Patrik G Flammer et al. PLoS Negl Trop Dis. .

Abstract

Helminth infections are among the World Health Organization's top neglected diseases with significant impact in many Less Economically Developed Countries. Despite no longer being endemic in Europe, the widespread presence of helminth eggs in archaeological deposits indicates that helminths represented a considerable burden in past European populations. Prevalence of infection is a key epidemiological feature that would influence the elimination of endemic intestinal helminths, for example, low prevalence rates may have made it easier to eliminate these infections in Europe without the use of modern anthelminthic drugs. To determine historical prevalence rates we analysed 589 grave samples from 7 European sites dated between 680 and 1700 CE, identifying two soil transmitted nematodes (Ascaris spp. and Trichuris trichiura) at all locations, and two food derived cestodes (Diphyllobothrium latum and Taenia spp.) at 4 sites.
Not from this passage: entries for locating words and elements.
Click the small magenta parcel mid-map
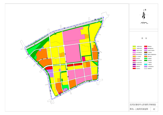Screen dimensions: 163x115 83,59
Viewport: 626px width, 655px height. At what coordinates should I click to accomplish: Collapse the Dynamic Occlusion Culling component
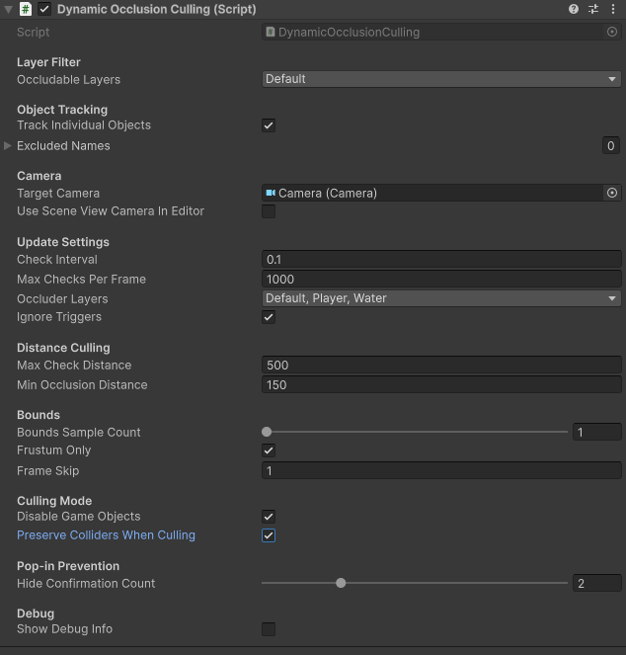pyautogui.click(x=8, y=9)
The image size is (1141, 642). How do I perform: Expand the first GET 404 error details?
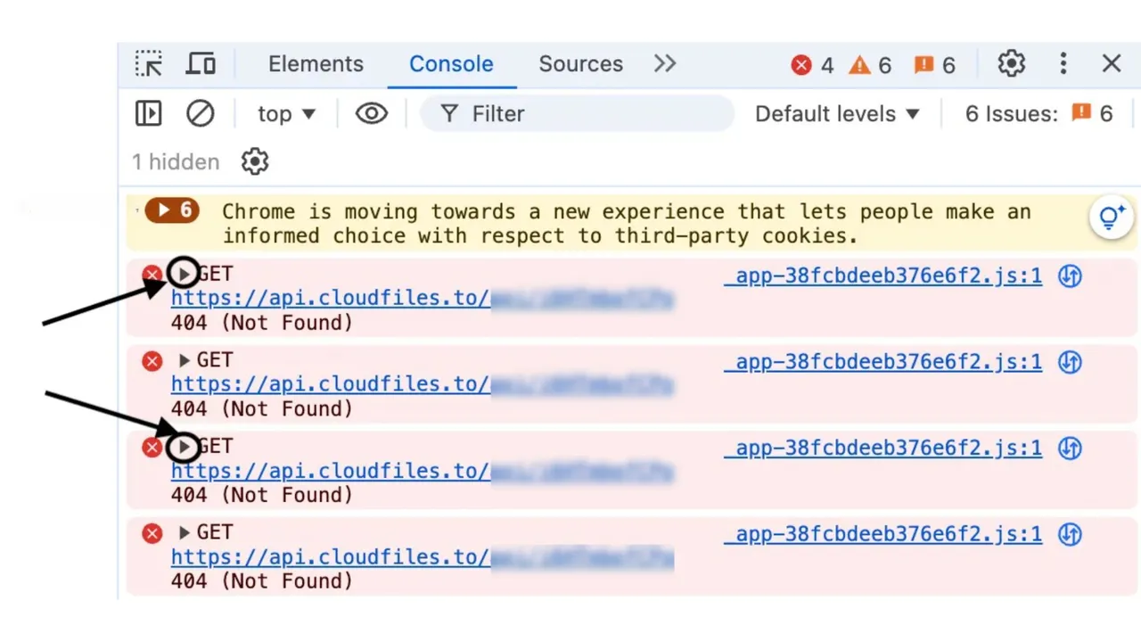[183, 274]
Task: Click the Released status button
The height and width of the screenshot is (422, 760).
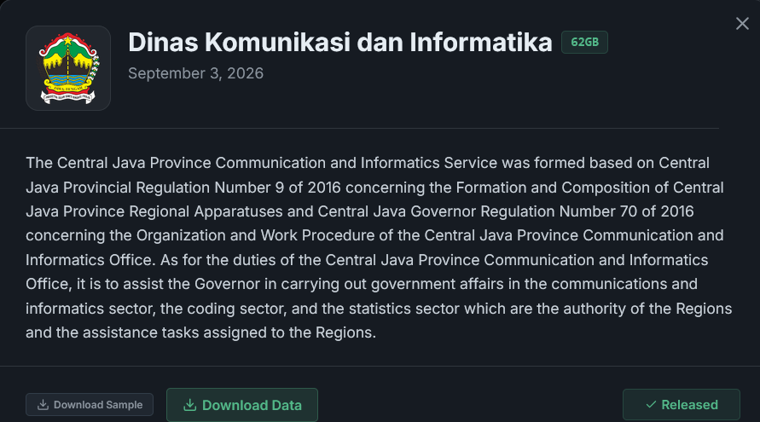Action: pyautogui.click(x=681, y=405)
The rates of nematode infection in the medieval populations (1.5 to 25.6% for T. trichiura; 9.3-42.9% for Ascaris spp.) were comparable to those reported within modern endemically infected populations. There was some evidence of higher levels of nematode infection in younger individuals but not at all sites. The genetic diversity of T. trichiura ITS-1 in single graves was variable but much lower than with communal medieval latrine deposits. The prevalence of food derived cestodes was much lower (1.0-9.9%) than the prevalence of nematodes. Interestingly, sites that contained Taenia spp. eggs also contained D. latum which may reflect local culinary practices. These data demonstrate the importance of helminth infections in Medieval Europe and provide a baseline for studies on the epidemiology of infection in historical and modern contexts. Since the prevalence of medieval STH infections mirror those in modern endemic countries the factors affecting STH decline in Europe may also inform modern intervention campaigns.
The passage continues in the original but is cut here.